The Twilight Zone is television royalty. This decades-old institution of American television has been shaped and reshaped time and time again, not only to deliver unsettling and well-crafted forays into the unknown, but also to hold up a mirror to contemporary culture and society. Culturally relevant horror has always been popular in film and TV, but games often highlight the less interesting parts of these concepts.
Horror video games often focus on aspects such as survival, gore, and combat. Don’t get me wrong, there’s nothing wrong or wrong with that. Heck, some of the best games on Quest and Quest 2 – not to mention the best games of all time – lean into these things. When games seek to overcome existing constraints of genre and medium, that’s when they shine brightly.
Fun Train Media’s crack as vast as space and as timeless as infinity is one such game. Insightful commentary and thrills combine in Twilight Zone VR, which is why we picked it as our Quest 2 Game of the Week this week!
Enter another dimension…
Fans of more mechanically intensive horror and survival horror experiences, like last year’s VR port of Resident Evil 4, might end up a little bored in the Twilight Zone. Unless you’re brand new to VR and still find yourself dazzled by the ability to pick things up and throw them, not much happens mechanically.
However, Twilight Zone VR does its best to remind you of exactly what you’re looking for before you walk through its iconic, unassuming white door. The onboarding process and tutorials paint a picture of a mechanically simple game, but that picture doesn’t tell the whole story. Most of Twilight Zone’s actual gameplay mechanics are similar to what you might expect from any other game of its type. Movement, interaction, and controls are all fairly standard, but something unusual lurks beneath even the simplest elements.
where nothing is what it seems
Like a solid episode of Twilight Zone, Twilight Zone VR takes a subversive, cerebral approach to its content and story. Its gameplay mechanics may leave a lot to be desired, but its approach to horror is creative and unique. What the Twilight Zone VR may lack in mechanical subversion, it hits the tone and structure of the original show relatively well.
From the moment you walk through that white door, nothing is as it seems. Before the game itself even begins, Fun Train cleverly uses resources that resemble the Quest 2 UI to throw curveballs at you. What looks like a mundane system notification might prompt you to do something, only to pull the rug out from under you in a really fun way.

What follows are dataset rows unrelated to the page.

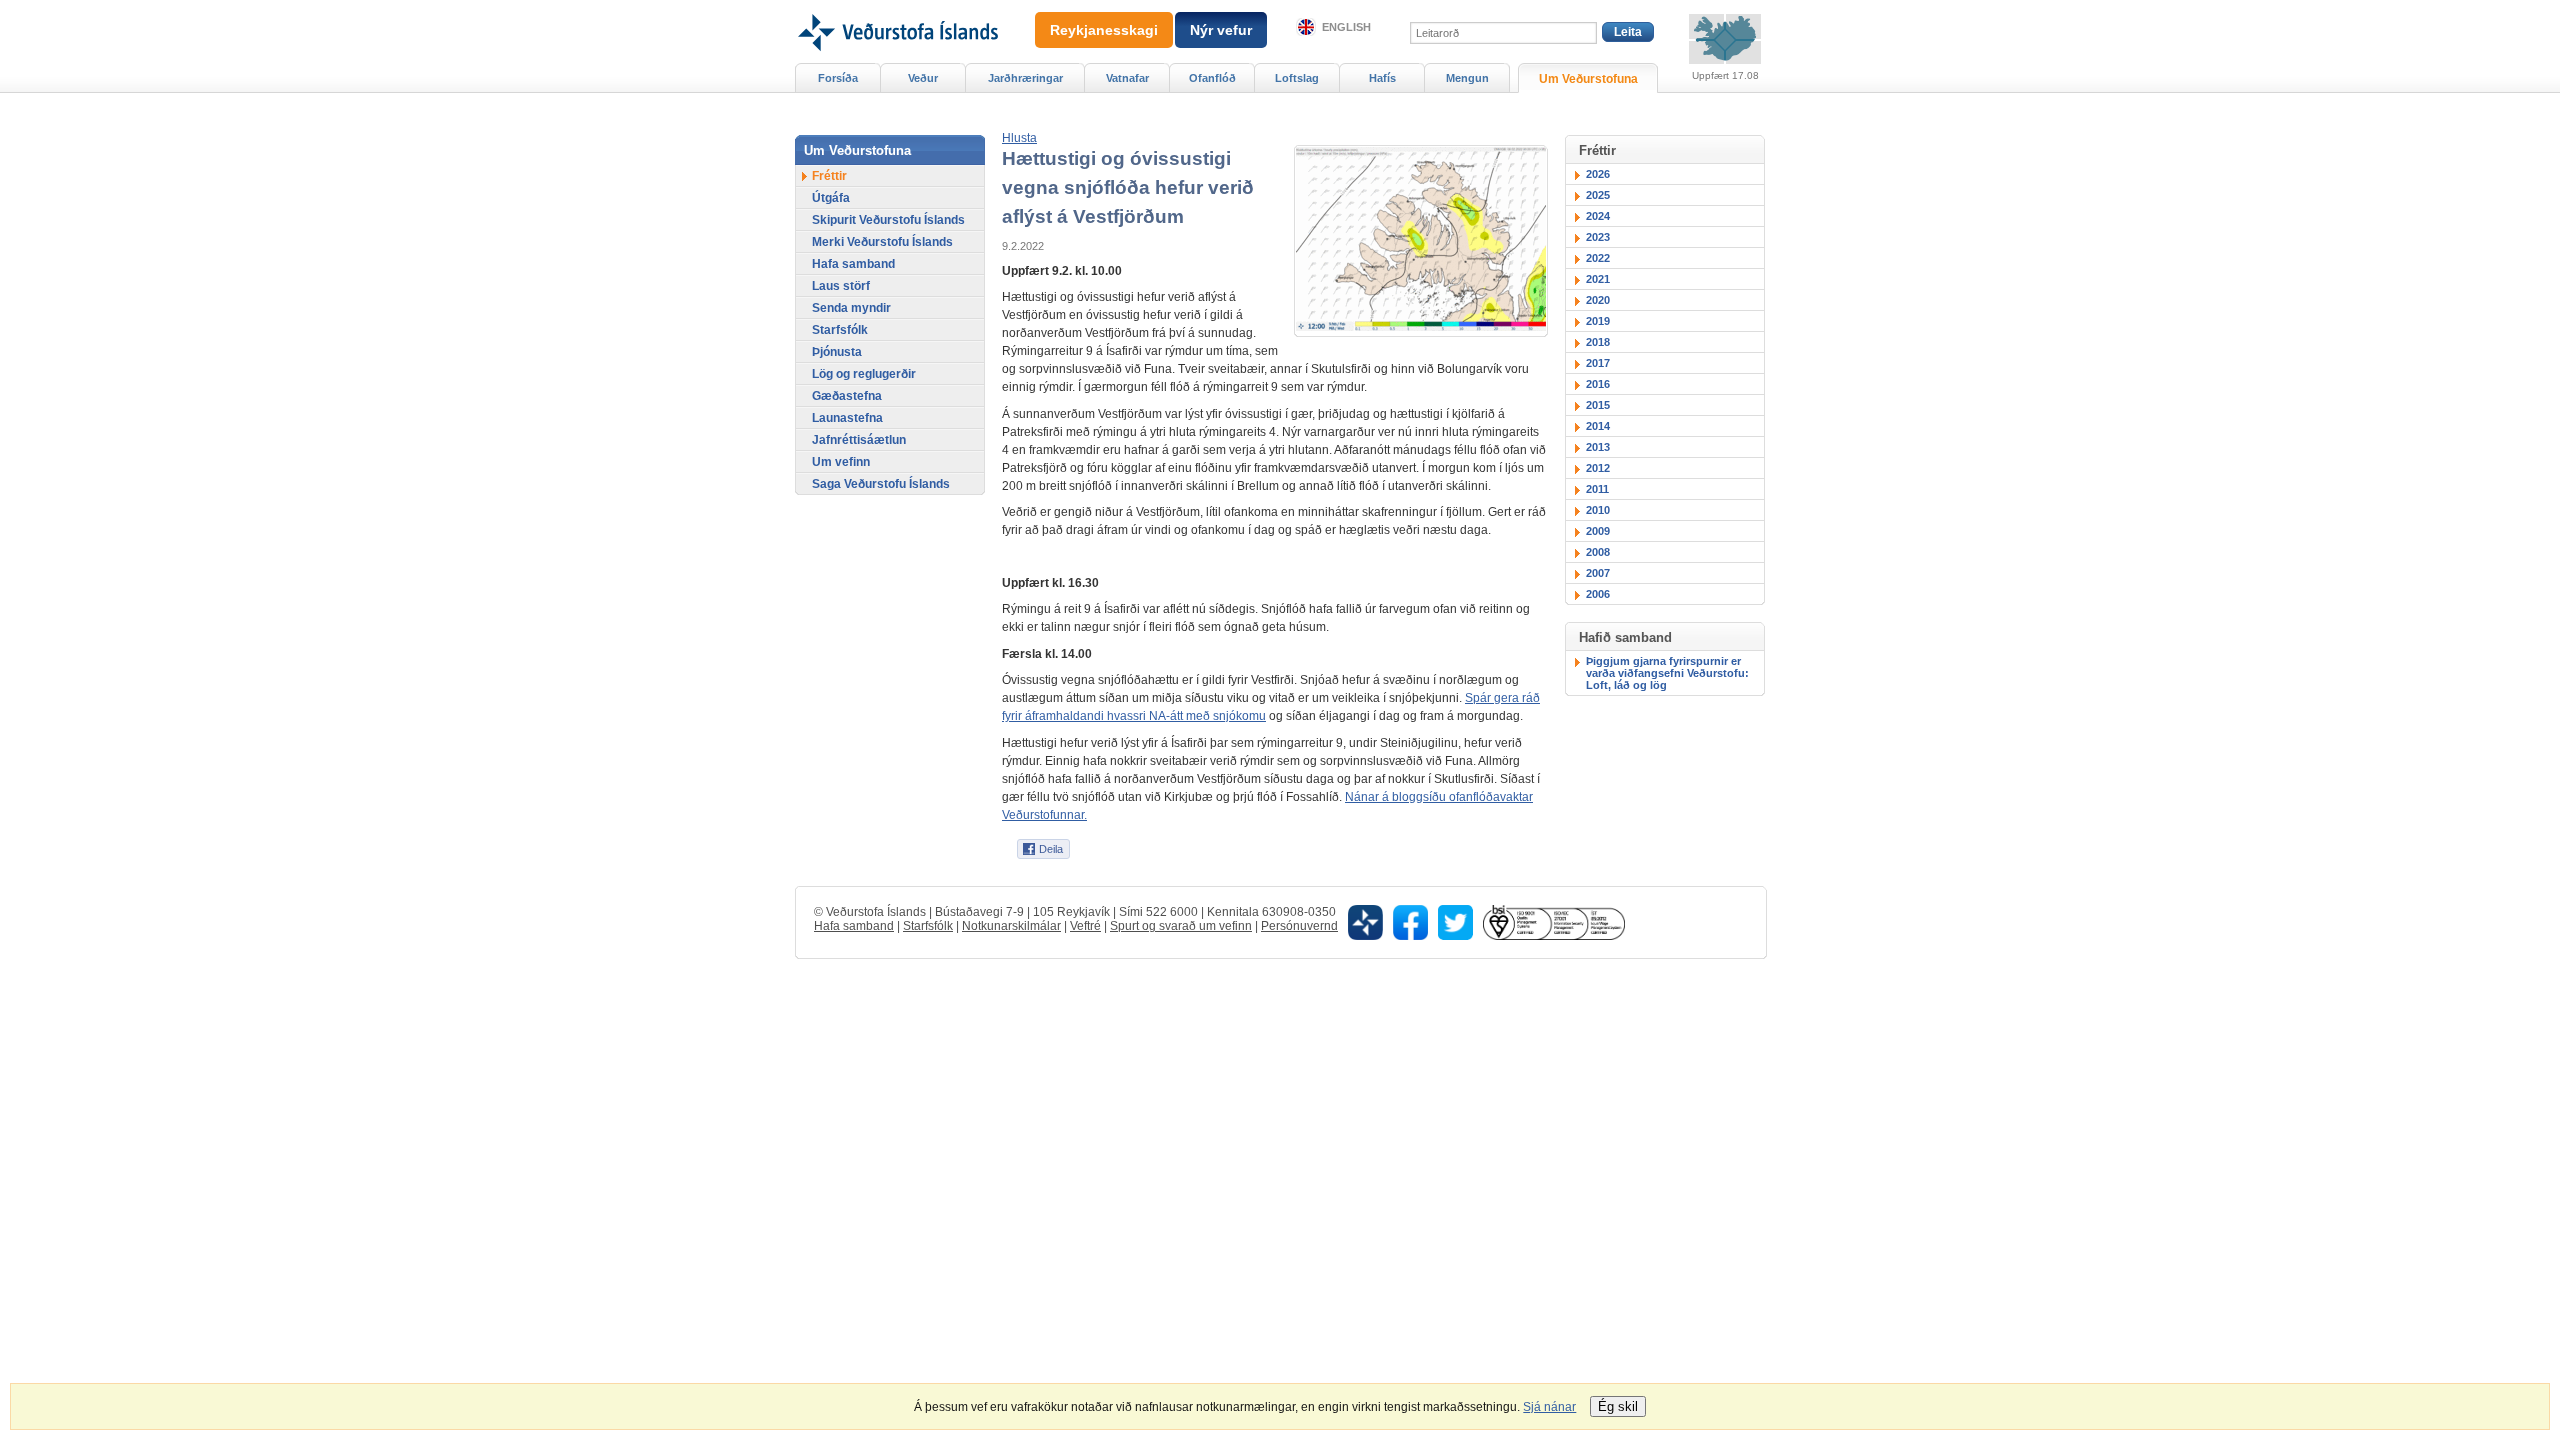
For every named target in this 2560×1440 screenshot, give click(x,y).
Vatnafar (1127, 78)
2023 (1598, 237)
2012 (1598, 468)
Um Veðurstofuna (1588, 79)
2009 (1598, 531)
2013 (1598, 447)
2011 (1597, 489)
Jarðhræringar (1025, 78)
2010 (1598, 510)
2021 (1598, 279)
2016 (1598, 384)
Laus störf (841, 286)
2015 (1598, 405)
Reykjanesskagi (1104, 30)
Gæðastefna (847, 396)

Even the in-game tutorial presents you with twisty thrills that feel perfectly on the spot. You’ll be subjected to the same ringtone as the protagonist of a Twilight Zone vignette, until the end when you’re faced with certain consequences of your character’s actions.
All of this is presented through the lens of socially relevant issues, like the crunch culture at major video game studios. The subject isn’t treated with the greatest nuance, but it’s approached from the same obliquely critical perspective that makes cultural commentary accessible and acceptable to those who might not expect it in a VR game.
I know I’m vague here, but that’s intentional; much of the Twilight Zone and its VR counterpart relies on the unexpected and the unknown. Spoiling a twist or story-inspired choice here would be doing you a real disservice, as it doesn’t bring much else to the table.
Should we cross the Twilight Zone?
The Twilight Zone VR is mechanically simple, sometimes even bad, but it also harnesses the same thrilling twists and palm-sweating moments as the original show. If you’re looking for something that brings you into a gamer experience, you might want to keep looking.
It’s by no means boring, but Twilight Zone VR has the same mechanics as other horror games, without the same depth or gameplay loops to back it up. Walk through this iconic white door in search of absurd and subversive scares, and you won’t be disappointed.